Instructions for the task — From the line that holds "The height and" to the end of the records, reproduce every line exactly. No pictures.

Top of Supplied records

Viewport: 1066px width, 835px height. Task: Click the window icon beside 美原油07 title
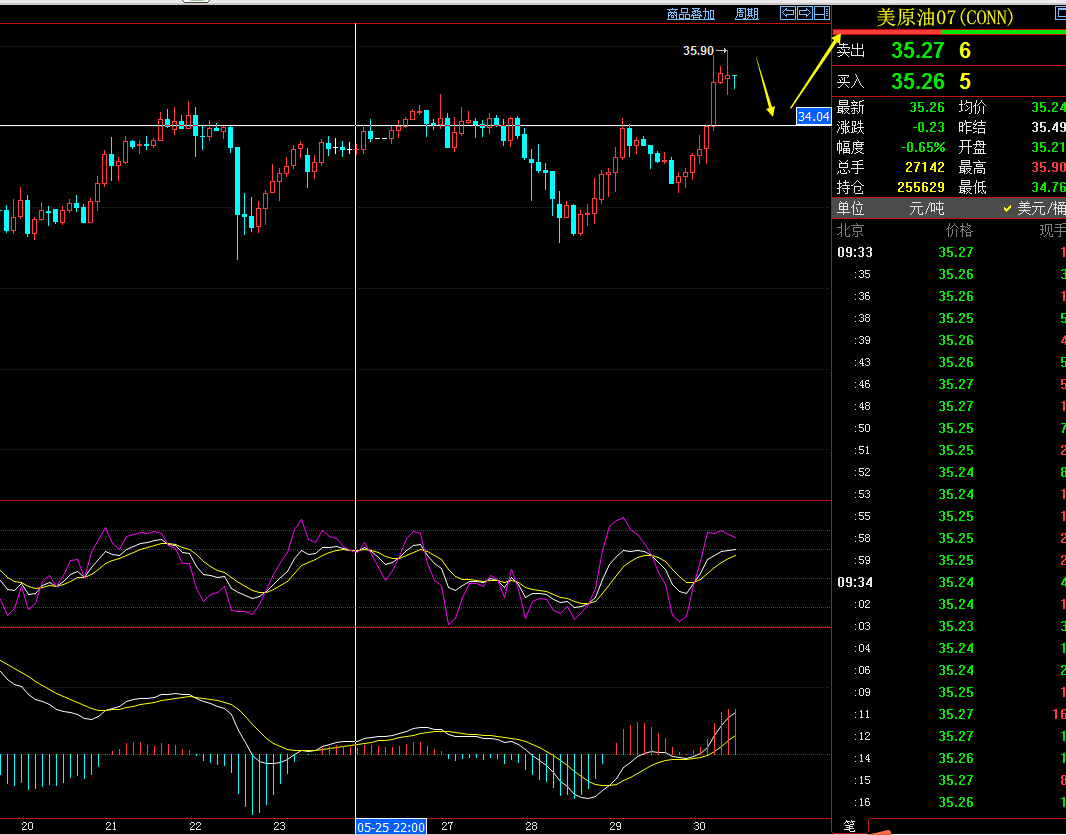[1060, 13]
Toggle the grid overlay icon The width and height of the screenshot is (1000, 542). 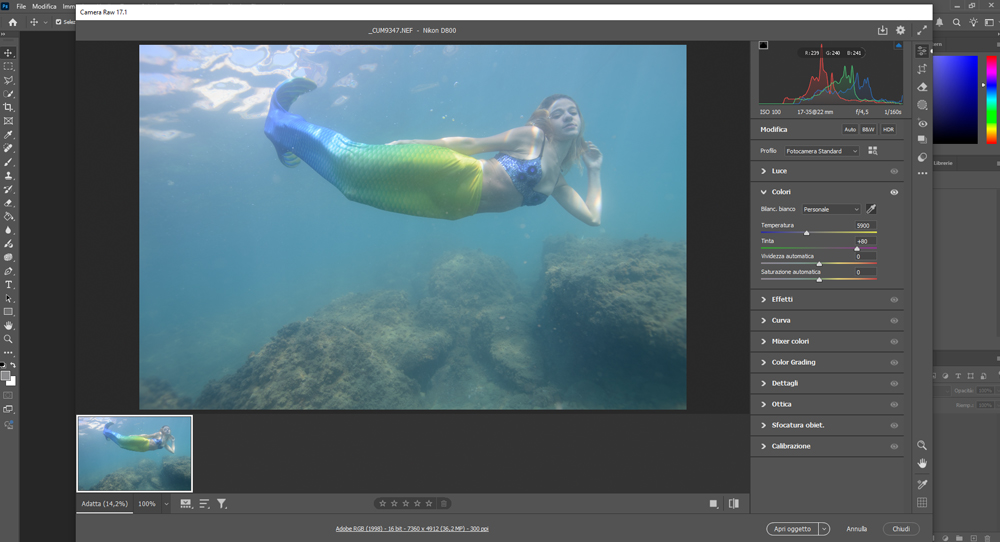(922, 503)
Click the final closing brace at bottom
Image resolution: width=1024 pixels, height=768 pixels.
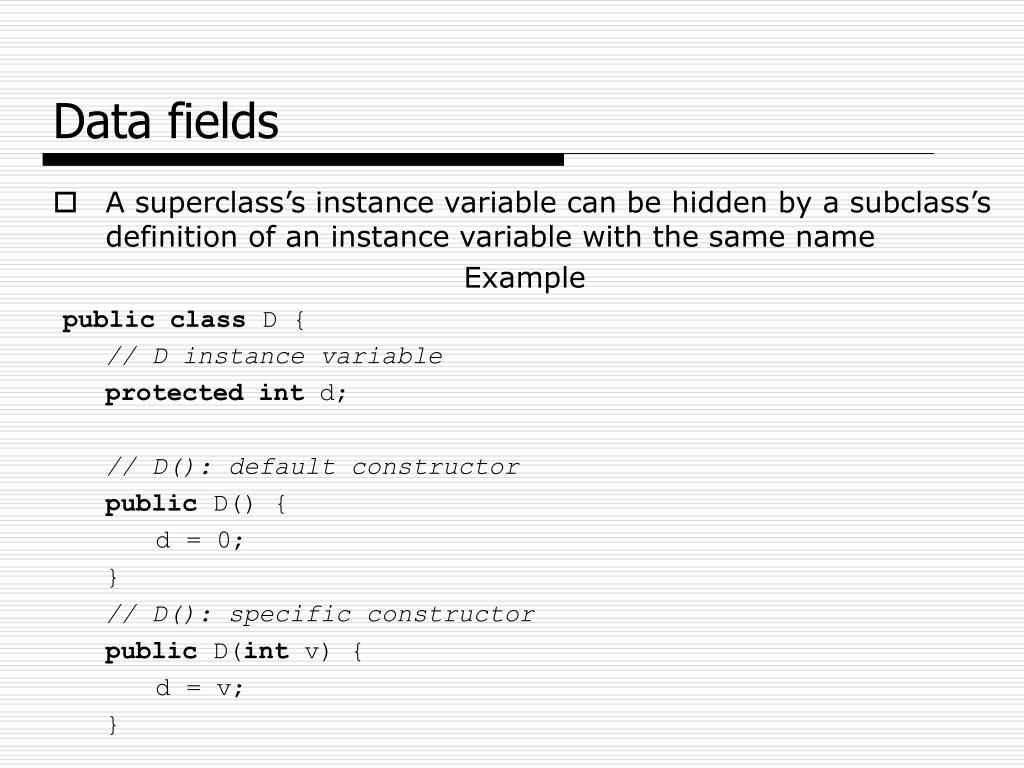[x=113, y=725]
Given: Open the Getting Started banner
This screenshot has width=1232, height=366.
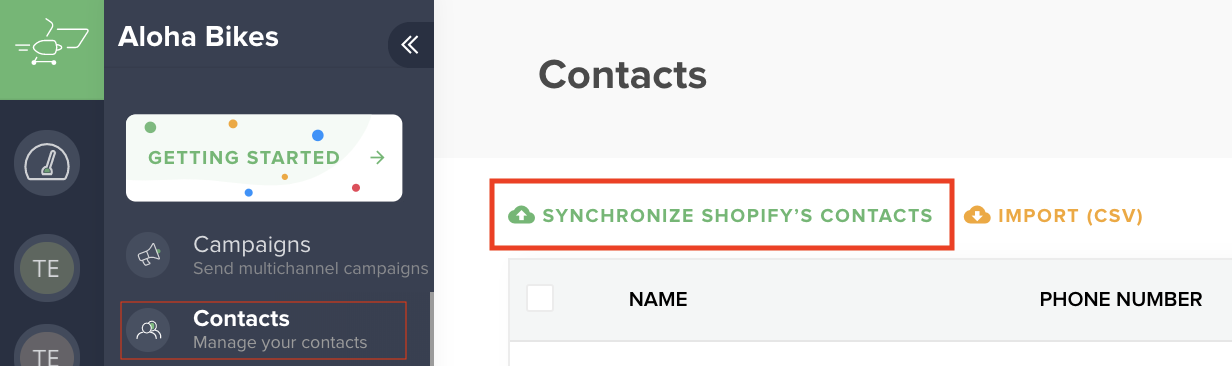Looking at the screenshot, I should pyautogui.click(x=264, y=158).
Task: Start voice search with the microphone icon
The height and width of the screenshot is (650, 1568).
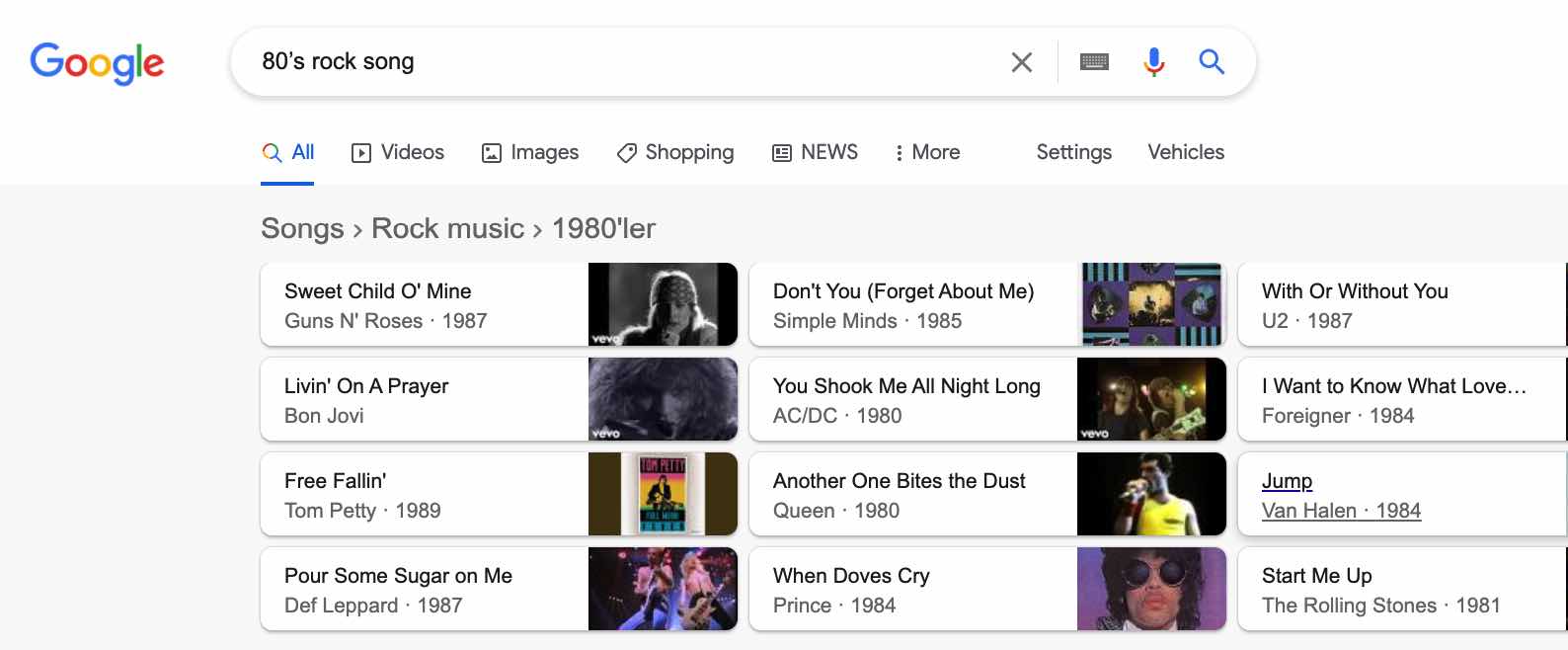Action: [x=1153, y=62]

Bottom of Supplied records

Result of the exercise —
The height and width of the screenshot is (650, 1568).
Action: [x=1153, y=62]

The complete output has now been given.